Cellular technology is also filling another gap: the cash economy. (“Cash and carry” is a phrase that finds its way into many a wry joke here; think ambulance service and you get the idea.) Many Africans don’t have bank accounts or credit cards. The transactions they need to make are relatively small. Cell phones allow them to do this electronically through various mobile banking applications. In Ghana, MTN’s Mobile Money is the brand most people are familiar with.
Businesses like Saya Mobile, of course, are taking advantage of the huge amount of money flowing into the cell market by developing mobile applications. And the cell companies themselves are the biggest beneficiaries. In Ghana, cellular companies are probably the most visible advertisers. When my friends Sean and McKinze visited me a couple of weeks ago, Sean commented that he saw green everywhere; green is the color of the newest campaign by Glo, which just launched in Ghana.
When I first arrived everything was yellow: MTN’s color.
But despite all the money the cell companies are raking in and spending on advertising, many Ghanaians I’ve talked to are very unhappy with their cell phone service. Many people have several sim cards, each from different companies, to use when there are service outages, as well as to take advantage of promotions within the same network. When I first met President Ben of my Rotary club in Tema, for example, he had two cell phones rubber-banded back-to-back. And I’ve had to temper my texting addiction because my service provider, Airtel, somehow manages to lose my texts in the ether for hours or days at a time. Sometimes I can’t call my friends who have MTN for hours.
And of course, it’s worth noting that that 80% is a very uneven 80%. Though a 2009 article in the BBC cited a growth rate of 550% in cell phone ownership, cell phone ownership rates vary widely by country and demographics. South Africa and Nigeria, at 84% and 71%, respectively had the highest rates of cell ownership last year, while Ghana came in fourth at 59%, according to a Gallup survey of seventeen African countries. The Central African Republic came in last at 17%. (Every time I cite a statistic, I realize how FAST these numbers as changing.) And of course there are huge differences in ownership rates between urban and rural populations, as well as by gender, age and education level.
Africans are clever folks though; they have ways of getting access to cellular technology even if they can’t afford a phone themselves. I’ve heard about “village phones,” when one or a few people in a community have a cell phone and charge a small fee for other people to use them. (Yet another example of the incredible importance of social networks in Africa, a topic I really must get around to writing about more broadly.)

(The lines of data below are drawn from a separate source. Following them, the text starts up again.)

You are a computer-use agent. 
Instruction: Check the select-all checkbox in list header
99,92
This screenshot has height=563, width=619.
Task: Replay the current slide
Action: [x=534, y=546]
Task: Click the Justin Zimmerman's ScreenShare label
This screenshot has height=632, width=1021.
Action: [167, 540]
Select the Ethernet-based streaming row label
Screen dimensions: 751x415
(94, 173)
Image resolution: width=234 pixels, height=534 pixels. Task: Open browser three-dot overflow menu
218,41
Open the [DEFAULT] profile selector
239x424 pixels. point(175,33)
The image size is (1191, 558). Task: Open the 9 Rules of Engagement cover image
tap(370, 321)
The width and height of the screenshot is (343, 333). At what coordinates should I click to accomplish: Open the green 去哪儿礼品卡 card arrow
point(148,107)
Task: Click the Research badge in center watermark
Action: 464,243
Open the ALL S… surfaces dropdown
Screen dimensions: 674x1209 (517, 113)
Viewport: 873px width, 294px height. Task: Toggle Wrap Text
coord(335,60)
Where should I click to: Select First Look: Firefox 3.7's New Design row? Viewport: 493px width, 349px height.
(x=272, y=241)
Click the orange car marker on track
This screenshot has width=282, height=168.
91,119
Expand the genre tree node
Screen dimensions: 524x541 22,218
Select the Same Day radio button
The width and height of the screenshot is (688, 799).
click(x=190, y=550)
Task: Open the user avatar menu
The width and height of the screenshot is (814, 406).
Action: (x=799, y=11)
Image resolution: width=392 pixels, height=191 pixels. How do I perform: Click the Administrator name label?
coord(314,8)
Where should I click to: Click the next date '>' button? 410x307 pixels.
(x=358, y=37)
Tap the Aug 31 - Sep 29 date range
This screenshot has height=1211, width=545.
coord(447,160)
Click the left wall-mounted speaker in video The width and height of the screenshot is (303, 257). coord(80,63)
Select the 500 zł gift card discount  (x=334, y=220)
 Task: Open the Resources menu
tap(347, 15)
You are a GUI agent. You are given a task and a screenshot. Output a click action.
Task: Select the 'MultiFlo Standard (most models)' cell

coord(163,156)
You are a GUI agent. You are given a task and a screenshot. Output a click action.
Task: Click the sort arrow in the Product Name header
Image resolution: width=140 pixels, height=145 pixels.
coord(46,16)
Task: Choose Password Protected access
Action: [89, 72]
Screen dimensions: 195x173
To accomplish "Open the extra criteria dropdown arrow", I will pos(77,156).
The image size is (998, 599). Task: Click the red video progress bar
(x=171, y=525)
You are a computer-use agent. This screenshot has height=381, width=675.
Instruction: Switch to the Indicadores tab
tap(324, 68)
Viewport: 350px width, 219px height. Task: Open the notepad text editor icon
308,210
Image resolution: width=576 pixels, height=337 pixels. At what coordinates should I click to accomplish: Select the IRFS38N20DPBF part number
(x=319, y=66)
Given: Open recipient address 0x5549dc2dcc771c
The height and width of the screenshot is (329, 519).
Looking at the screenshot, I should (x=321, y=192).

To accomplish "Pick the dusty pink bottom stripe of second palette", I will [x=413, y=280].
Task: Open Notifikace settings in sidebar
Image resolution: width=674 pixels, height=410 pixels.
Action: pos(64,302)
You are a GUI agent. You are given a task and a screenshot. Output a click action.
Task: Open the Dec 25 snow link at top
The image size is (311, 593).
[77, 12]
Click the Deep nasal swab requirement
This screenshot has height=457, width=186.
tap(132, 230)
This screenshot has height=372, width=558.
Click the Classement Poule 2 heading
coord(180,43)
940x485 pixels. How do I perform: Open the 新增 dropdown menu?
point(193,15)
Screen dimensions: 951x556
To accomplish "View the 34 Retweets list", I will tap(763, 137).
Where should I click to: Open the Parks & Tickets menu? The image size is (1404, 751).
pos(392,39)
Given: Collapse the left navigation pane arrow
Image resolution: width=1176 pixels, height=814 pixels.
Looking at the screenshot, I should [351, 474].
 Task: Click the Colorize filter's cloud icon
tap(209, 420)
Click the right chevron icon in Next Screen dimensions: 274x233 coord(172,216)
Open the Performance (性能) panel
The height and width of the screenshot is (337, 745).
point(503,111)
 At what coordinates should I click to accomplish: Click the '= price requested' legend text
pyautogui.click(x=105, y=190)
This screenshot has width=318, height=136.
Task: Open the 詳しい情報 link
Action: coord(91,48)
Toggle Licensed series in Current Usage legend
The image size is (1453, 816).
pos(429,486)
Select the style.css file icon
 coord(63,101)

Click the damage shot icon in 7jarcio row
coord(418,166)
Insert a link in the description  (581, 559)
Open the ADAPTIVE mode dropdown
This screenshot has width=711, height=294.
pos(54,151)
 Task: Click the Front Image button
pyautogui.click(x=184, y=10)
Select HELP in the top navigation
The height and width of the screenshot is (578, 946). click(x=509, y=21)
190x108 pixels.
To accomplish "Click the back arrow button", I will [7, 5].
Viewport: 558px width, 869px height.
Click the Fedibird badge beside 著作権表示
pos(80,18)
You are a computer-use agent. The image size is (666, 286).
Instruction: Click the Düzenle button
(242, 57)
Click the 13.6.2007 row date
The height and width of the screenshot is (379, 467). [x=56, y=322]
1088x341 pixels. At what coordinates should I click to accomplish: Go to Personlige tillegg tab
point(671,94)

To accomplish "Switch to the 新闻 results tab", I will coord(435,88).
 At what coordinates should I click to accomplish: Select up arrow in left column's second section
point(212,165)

And just like in the US, cell phones also serve another universal social purpose: marking status. The wealthier Ghanaians wield their Blackberries and iPhones like…like……well, a good metaphor is escaping me at the moment, but you get the idea. I, on the other hand, can’t hold onto a cell phone to save my life – I’m on my third – so I only get the cheapest, most indestructible kind.
I’ve been doing some interviews with the brilliant young entrepreneurs at Meltwater, and hopefully soon I’ll have more to share with you about technology entrepreneurship in Ghana – and a vision of Accra as home to the next Silicon Valley.